[START OF Given text]

In a relationship characterized by mutuality, all entities are interdependent, all participate in the relationship, and all benefit in a commensurate manner (Still & Good, 1992). The differentials in power between the engaged scholar-researcher and the community partner affect the level of mutuality and reciprocity in the processes, purpose, and outcome of the collaboration (Stanton, 2007). However, a theoretical conception of power can enable partners to recognize sources of power differentials as elements that can enhance or undermine reciprocity. In practice, this could mean that individuals are able to recognize how contextual aspects of their organization influence and inform the partnership. For example, members of the professoriate are typically organized by academic disciplines and drawn to have a cosmopolitan perspective (Rhoades, 2009). Thus, the framework of the university might not be conducive to maintaining the types of partnerships that community partners’ desire. Understanding the basis for why community and universities have different orientations can help identify the origins of differentials in power.
Timing and the Academic Calendar
Cathy was confronted with a second challenge once she navigated the differentials in power tied to maneuvering through the university structure. Professor Robert, the faculty member she eventually partnered with, would not be able to start the project until the spring semester, at that point six months away. In our hypothetical example, Cathy and the community wanted to start the engagement project immediately. However, Professor Robert could not accommodate this desire because his time was limited by work requirements for the academic semester. This is a case of differences in need challenging the effectiveness of a partnership in a context of power.
Differing time orientations often create tensions and lead to unstable partnerships. Community members may perceive a need to address their issues quickly, although doing so would necessitate taking action based on limited information. In contrast, academic norms and standards encourage faculty members to develop carefully designed courses and research projects. Such norms make higher education institutions significantly less dynamic than some community organizations. However, the need to follow carefully designed curricula and apply academic rigor in executing research moves institutions of higher education toward having longer timelines preceding a project. The time frame of semesters or quarters also places unavoidable time limitations on collaborations that involve students, such as service-learning projects. Timing can be thought of as creating a difference in need at the institution-to-institution level that cannot be solved through individual power negotiations. Moreover, the nature of the issue being addressed in the hypothetical example, Poliz City’s economic recovery, is likewise a structural and institutionalized issue not amenable to immediate resolution, regardless of how urgent it seems to community members.

[END OF Given text]
[START OF Data section]

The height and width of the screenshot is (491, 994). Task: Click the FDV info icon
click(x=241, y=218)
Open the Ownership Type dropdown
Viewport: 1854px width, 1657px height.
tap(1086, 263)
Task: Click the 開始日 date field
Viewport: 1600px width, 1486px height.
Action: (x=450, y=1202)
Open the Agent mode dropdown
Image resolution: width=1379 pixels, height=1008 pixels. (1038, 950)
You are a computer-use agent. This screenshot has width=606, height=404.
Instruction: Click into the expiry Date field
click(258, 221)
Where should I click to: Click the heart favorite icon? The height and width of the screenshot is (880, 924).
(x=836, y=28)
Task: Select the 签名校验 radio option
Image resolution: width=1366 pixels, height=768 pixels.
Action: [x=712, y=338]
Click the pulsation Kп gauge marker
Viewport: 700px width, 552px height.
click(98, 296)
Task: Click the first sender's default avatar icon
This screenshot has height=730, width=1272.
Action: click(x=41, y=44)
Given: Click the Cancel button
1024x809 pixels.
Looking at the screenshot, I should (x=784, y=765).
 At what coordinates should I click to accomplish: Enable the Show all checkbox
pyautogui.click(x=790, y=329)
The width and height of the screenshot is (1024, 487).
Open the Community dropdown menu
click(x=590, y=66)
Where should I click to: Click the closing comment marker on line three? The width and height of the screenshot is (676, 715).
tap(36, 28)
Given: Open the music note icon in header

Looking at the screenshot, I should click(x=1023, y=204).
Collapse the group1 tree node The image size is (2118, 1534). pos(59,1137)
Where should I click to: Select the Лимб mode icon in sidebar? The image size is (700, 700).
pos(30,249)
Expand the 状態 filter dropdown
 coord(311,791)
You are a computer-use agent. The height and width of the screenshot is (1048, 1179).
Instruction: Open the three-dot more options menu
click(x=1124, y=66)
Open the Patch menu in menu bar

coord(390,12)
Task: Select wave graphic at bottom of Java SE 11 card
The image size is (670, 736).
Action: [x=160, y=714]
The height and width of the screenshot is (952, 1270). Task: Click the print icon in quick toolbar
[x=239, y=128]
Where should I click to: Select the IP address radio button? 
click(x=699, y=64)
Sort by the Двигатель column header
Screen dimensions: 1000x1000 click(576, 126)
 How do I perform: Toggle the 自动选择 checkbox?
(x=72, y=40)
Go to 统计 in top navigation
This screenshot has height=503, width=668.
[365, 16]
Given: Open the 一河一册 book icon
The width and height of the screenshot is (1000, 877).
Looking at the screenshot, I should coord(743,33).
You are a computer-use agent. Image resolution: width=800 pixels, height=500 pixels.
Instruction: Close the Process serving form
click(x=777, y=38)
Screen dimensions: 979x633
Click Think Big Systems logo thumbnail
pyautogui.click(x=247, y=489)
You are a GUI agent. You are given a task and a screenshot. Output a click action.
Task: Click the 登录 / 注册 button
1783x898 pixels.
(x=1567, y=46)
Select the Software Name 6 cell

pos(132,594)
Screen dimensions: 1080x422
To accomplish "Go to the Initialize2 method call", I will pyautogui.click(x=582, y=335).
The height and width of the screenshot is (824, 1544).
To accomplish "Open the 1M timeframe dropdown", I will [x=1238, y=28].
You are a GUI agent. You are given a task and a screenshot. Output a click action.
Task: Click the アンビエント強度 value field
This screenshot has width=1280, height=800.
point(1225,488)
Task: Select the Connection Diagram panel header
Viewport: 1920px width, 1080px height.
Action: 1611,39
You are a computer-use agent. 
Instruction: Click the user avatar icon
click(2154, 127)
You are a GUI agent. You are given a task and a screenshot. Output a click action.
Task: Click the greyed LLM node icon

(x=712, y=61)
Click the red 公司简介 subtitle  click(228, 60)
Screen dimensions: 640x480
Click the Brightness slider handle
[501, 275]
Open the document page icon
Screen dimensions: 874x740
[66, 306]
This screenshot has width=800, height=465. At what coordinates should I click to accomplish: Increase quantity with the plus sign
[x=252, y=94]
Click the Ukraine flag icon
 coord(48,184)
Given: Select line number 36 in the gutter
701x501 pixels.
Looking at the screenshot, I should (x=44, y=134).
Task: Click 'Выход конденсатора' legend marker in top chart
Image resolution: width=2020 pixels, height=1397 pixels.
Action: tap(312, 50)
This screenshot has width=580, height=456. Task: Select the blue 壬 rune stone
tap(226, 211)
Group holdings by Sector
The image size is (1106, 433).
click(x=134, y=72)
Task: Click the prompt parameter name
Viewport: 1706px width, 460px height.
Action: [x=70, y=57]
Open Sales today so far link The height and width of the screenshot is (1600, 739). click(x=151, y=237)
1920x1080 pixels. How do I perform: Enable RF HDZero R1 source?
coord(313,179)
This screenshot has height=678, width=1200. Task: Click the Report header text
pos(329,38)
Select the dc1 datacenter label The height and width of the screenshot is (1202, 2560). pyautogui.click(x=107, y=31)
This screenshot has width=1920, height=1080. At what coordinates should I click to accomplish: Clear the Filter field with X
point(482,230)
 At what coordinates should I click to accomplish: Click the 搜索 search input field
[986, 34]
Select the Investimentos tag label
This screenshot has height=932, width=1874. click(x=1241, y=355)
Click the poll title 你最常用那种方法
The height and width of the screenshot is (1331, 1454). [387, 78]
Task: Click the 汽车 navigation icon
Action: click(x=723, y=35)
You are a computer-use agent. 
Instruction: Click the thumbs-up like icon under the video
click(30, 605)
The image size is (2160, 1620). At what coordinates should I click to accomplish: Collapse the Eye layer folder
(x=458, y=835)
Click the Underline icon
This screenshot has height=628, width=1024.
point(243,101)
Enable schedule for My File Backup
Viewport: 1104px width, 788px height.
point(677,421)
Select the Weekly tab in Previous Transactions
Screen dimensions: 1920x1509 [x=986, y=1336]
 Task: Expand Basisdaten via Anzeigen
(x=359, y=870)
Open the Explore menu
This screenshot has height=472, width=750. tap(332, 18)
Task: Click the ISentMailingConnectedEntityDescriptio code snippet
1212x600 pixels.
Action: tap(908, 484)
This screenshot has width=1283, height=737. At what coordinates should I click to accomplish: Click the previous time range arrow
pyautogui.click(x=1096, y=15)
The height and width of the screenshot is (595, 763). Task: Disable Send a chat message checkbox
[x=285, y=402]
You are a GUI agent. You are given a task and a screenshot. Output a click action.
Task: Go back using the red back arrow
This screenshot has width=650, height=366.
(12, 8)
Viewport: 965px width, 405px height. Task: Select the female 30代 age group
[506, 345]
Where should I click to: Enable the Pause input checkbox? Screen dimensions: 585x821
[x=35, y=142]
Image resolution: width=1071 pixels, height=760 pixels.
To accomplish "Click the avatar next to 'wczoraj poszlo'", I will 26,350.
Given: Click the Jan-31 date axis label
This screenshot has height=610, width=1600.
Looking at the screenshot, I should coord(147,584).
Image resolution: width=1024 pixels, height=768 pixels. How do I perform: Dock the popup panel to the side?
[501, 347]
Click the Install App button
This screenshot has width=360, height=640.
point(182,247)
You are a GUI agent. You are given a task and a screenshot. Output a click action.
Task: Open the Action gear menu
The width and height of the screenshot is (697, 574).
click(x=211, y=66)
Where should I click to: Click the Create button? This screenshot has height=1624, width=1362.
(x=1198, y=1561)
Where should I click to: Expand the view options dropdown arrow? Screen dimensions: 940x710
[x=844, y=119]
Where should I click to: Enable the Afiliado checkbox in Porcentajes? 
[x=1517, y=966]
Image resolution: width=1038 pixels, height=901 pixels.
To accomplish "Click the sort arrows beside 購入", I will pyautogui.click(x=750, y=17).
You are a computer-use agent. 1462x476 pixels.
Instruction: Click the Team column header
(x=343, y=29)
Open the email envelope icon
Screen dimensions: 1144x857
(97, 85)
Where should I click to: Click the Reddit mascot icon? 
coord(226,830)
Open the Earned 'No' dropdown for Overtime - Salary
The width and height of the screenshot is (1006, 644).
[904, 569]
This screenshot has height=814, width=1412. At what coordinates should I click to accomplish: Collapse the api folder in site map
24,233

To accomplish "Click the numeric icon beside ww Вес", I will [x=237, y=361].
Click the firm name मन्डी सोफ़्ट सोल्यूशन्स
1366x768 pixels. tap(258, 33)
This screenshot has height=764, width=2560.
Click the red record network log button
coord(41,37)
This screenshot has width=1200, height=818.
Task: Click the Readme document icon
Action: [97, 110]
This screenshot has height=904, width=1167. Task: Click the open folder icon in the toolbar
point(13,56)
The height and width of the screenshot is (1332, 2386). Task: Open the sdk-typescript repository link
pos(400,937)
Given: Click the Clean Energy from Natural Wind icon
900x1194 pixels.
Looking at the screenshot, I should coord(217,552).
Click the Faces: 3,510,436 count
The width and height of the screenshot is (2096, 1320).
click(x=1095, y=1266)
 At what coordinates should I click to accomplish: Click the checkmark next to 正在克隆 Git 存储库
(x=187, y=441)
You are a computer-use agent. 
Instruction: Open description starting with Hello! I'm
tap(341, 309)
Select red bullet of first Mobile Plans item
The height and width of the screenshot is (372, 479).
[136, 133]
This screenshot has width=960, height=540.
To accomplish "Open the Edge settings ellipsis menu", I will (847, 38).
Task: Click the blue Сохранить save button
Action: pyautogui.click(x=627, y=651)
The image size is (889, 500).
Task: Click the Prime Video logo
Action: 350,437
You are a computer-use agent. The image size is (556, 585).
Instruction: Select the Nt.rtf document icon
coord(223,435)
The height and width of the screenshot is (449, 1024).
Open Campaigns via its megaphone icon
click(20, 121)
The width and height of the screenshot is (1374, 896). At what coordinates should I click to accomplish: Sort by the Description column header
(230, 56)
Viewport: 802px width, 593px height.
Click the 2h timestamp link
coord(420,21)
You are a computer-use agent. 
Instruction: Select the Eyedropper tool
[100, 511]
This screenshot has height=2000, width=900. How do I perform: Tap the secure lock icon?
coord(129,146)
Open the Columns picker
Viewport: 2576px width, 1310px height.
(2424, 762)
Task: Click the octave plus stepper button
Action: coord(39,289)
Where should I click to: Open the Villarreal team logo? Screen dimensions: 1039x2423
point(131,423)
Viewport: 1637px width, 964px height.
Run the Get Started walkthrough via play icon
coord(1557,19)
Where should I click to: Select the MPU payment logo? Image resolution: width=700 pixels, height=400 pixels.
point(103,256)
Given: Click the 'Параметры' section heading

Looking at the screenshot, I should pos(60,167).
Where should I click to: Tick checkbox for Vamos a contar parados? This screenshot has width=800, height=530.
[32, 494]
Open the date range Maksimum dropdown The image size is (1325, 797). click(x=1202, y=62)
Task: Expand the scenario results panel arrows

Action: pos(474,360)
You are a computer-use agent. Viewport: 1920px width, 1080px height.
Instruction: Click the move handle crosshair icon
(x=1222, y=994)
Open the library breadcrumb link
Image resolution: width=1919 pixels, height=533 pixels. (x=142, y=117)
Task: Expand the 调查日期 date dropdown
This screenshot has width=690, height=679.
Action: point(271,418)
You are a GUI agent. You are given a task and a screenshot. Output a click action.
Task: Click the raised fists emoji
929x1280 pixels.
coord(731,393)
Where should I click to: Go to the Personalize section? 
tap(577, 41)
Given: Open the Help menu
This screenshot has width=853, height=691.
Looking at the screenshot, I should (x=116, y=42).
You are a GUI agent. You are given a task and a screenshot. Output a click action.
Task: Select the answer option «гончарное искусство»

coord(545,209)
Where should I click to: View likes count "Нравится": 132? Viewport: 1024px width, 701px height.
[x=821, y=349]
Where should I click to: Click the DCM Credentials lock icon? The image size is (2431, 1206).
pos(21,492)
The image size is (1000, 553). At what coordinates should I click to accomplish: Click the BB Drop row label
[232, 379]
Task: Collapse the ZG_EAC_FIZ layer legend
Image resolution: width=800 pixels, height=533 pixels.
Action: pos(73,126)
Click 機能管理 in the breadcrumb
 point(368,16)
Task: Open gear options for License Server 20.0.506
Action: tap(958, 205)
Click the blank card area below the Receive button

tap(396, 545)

[END OF Data section]

*Exercise instructions*:
In the text above on community-university partnerships, replace "spring semester" with "fall semester" and write out the passage starting with "Timing and the" and going on through "context of power.".

*Exercise result*:
Timing and the Academic Calendar
Cathy was confronted with a second challenge once she navigated the differentials in power tied to maneuvering through the university structure. Professor Robert, the faculty member she eventually partnered with, would not be able to start the project until the fall semester, at that point six months away. In our hypothetical example, Cathy and the community wanted to start the engagement project immediately. However, Professor Robert could not accommodate this desire because his time was limited by work requirements for the academic semester. This is a case of differences in need challenging the effectiveness of a partnership in a context of power.